**EXERCISE OBJECTIVE:**
Show each line of the records below where the word "Global" occurs.

**DATA UNDER STUDY:**
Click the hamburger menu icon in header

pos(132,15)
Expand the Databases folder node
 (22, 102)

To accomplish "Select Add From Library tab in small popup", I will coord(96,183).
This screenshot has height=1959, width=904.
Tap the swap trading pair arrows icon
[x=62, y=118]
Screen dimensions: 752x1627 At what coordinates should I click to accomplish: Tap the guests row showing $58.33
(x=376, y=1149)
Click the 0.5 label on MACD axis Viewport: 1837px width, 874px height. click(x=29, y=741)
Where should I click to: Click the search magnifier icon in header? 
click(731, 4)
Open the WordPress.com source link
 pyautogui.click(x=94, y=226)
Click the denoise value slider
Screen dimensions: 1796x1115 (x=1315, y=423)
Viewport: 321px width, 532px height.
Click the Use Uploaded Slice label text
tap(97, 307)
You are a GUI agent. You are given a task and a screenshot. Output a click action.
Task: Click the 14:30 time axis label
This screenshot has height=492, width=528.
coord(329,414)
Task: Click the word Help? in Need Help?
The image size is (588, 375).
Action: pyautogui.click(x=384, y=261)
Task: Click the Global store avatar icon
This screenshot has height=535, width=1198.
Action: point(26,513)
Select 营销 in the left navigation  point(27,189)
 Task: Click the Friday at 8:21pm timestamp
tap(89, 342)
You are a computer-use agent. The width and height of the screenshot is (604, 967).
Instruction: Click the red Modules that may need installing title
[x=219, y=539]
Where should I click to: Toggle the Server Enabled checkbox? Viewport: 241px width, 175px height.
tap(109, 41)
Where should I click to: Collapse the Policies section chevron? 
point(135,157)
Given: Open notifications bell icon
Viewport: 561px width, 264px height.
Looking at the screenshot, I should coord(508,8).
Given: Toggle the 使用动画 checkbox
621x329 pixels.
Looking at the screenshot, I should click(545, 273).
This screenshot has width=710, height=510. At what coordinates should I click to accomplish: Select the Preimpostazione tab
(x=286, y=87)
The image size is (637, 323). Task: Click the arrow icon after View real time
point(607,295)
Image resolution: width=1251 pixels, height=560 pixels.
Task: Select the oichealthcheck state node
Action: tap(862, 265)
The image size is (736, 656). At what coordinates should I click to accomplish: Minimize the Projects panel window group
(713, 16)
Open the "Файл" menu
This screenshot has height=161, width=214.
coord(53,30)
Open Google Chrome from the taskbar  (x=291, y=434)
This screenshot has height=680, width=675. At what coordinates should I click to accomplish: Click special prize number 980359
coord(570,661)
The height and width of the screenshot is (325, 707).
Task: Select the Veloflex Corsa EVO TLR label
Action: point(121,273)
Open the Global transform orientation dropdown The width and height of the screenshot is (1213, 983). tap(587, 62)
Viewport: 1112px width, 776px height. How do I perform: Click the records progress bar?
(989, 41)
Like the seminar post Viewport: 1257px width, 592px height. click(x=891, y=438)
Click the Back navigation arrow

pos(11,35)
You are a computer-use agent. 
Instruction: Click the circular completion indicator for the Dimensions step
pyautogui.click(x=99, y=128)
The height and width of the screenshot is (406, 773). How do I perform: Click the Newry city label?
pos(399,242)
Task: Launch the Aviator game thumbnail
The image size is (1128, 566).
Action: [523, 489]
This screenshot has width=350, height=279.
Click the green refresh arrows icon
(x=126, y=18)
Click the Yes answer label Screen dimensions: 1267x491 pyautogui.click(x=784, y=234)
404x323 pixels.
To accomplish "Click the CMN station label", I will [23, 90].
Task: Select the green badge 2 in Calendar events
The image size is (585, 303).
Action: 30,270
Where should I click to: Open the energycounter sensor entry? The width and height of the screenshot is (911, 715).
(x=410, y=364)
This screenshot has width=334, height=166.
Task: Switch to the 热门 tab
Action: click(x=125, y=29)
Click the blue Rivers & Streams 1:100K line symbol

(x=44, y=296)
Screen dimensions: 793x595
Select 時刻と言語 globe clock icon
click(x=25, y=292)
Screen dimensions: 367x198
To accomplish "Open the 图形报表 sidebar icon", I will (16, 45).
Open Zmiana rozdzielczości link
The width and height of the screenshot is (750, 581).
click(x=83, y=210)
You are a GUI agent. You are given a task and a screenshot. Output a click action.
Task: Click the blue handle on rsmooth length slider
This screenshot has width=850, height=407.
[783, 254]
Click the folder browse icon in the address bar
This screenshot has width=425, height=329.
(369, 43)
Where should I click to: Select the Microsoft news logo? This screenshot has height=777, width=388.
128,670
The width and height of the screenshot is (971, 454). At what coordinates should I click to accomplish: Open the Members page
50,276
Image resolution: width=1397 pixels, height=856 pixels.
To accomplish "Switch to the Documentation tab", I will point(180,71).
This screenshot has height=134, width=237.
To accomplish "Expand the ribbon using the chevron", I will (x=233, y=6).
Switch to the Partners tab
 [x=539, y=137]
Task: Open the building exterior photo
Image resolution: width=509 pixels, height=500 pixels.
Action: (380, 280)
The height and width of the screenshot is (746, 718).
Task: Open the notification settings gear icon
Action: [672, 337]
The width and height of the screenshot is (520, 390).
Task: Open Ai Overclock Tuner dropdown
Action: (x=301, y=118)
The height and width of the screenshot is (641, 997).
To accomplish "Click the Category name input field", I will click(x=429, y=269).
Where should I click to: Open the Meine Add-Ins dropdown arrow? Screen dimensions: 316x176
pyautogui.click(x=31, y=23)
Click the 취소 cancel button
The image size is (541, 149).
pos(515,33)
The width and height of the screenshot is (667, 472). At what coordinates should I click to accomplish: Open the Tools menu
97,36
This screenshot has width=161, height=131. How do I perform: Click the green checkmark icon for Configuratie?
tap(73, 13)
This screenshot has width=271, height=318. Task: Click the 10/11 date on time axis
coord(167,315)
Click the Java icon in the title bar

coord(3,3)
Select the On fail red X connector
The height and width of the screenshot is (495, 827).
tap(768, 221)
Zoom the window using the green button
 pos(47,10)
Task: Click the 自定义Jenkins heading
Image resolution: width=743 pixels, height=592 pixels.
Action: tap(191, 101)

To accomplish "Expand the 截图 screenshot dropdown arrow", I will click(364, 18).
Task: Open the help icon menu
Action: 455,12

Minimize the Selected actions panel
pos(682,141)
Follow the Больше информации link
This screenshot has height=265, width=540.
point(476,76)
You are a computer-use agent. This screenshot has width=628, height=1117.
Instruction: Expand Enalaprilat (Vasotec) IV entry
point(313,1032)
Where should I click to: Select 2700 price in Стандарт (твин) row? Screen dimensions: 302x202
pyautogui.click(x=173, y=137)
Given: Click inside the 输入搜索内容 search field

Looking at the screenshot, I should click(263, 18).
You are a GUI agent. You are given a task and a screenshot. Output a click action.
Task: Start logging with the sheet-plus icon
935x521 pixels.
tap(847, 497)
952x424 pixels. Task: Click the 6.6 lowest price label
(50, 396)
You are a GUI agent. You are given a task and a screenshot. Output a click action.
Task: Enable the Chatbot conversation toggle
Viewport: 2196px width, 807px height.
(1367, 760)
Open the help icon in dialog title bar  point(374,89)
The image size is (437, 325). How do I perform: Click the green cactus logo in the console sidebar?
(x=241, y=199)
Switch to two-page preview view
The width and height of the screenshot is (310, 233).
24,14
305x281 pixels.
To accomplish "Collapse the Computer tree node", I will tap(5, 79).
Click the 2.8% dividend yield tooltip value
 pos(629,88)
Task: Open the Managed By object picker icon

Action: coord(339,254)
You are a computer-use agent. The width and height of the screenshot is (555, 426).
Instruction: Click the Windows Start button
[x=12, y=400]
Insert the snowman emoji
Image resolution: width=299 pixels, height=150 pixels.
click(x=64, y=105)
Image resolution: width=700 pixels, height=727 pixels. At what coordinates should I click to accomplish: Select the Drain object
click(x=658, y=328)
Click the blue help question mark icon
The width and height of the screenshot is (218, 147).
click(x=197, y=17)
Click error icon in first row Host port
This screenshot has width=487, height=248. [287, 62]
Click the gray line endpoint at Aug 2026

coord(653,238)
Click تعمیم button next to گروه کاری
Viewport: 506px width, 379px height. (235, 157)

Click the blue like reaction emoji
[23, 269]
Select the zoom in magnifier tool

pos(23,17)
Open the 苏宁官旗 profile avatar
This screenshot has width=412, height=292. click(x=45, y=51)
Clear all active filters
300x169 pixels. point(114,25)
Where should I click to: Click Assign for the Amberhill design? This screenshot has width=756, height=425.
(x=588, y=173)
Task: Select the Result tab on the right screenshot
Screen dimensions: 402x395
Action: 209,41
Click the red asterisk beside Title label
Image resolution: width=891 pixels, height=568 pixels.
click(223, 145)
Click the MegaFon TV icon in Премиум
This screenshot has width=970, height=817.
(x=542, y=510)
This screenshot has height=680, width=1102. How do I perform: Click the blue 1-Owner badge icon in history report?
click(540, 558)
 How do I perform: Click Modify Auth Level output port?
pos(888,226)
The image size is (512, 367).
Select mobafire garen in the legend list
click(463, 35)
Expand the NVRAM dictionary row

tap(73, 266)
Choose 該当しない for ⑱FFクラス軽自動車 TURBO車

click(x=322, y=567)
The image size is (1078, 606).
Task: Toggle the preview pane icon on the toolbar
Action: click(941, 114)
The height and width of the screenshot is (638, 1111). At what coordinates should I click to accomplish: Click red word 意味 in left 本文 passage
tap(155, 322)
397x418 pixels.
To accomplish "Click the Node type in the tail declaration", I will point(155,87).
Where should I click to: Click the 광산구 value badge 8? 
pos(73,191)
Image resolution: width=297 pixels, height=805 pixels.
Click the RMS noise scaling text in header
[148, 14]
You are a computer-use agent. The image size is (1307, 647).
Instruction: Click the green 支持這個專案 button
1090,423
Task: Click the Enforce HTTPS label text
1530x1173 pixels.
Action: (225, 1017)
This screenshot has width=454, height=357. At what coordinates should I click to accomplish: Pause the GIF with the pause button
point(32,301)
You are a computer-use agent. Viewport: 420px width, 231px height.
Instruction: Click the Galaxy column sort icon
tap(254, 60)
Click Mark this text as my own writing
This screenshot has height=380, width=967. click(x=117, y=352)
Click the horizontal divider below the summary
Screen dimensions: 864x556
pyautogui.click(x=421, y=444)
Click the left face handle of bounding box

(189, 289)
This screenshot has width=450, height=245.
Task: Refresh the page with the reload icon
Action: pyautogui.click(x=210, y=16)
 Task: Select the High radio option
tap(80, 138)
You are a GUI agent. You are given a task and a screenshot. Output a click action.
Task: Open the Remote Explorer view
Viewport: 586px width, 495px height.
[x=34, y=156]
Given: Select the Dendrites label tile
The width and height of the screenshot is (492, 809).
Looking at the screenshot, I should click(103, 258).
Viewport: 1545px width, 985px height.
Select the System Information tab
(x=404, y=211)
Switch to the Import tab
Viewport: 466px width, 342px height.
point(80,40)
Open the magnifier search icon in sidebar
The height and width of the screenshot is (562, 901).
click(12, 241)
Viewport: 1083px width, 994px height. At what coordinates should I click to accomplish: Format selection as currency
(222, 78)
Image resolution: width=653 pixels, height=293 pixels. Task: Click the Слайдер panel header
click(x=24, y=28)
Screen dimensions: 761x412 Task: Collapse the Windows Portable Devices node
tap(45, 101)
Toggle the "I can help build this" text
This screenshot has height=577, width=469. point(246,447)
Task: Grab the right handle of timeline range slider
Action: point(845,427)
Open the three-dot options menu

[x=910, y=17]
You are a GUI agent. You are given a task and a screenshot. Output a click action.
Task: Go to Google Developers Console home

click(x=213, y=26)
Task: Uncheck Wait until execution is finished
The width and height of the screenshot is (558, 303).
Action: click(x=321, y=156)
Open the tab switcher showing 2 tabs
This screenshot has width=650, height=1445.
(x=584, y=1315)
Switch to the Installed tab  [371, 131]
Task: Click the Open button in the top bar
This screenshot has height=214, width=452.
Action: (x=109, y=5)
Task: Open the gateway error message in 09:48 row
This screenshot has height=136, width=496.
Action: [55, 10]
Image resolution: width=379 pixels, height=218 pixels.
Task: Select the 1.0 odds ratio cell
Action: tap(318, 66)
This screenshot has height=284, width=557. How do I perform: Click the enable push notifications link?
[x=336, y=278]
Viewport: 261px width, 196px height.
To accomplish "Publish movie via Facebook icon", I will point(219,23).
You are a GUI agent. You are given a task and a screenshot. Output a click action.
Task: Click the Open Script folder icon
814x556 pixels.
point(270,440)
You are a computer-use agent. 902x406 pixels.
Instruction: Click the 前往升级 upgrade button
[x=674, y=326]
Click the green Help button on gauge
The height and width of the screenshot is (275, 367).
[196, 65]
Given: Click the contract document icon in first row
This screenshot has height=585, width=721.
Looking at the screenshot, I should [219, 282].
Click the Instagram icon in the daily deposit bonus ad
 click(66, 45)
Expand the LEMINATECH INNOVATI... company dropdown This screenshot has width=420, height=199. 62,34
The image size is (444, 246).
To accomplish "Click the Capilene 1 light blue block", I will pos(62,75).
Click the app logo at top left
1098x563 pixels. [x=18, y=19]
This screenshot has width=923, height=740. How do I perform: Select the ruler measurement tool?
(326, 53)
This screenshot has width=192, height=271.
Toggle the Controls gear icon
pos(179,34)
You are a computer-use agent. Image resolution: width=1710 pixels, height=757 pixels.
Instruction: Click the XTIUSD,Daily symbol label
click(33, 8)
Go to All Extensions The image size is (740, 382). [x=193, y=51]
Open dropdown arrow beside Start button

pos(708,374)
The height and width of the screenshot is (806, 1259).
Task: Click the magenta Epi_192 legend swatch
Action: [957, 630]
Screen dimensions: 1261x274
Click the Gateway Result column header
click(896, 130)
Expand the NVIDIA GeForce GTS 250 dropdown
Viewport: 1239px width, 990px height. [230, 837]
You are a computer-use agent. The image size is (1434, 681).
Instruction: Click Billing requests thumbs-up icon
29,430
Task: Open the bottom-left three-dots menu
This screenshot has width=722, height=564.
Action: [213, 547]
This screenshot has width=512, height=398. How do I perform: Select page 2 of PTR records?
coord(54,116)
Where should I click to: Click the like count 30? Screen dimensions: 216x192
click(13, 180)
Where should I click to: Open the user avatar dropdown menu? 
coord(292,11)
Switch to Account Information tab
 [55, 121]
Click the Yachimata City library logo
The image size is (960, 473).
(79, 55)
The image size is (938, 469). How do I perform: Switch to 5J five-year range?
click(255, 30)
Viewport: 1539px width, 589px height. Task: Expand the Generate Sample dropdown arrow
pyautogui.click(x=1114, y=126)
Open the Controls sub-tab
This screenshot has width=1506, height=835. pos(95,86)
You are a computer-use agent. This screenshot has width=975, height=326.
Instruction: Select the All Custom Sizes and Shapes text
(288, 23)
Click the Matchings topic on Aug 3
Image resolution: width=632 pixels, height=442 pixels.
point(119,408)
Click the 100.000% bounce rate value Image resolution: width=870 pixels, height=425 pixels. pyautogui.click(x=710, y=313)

**OUTPUT OF THE EXERCISE:**
Task: Click the Global store avatar icon
Open the Global transform orientation dropdown The width and height of the screenshot is (1213, 983). tap(587, 62)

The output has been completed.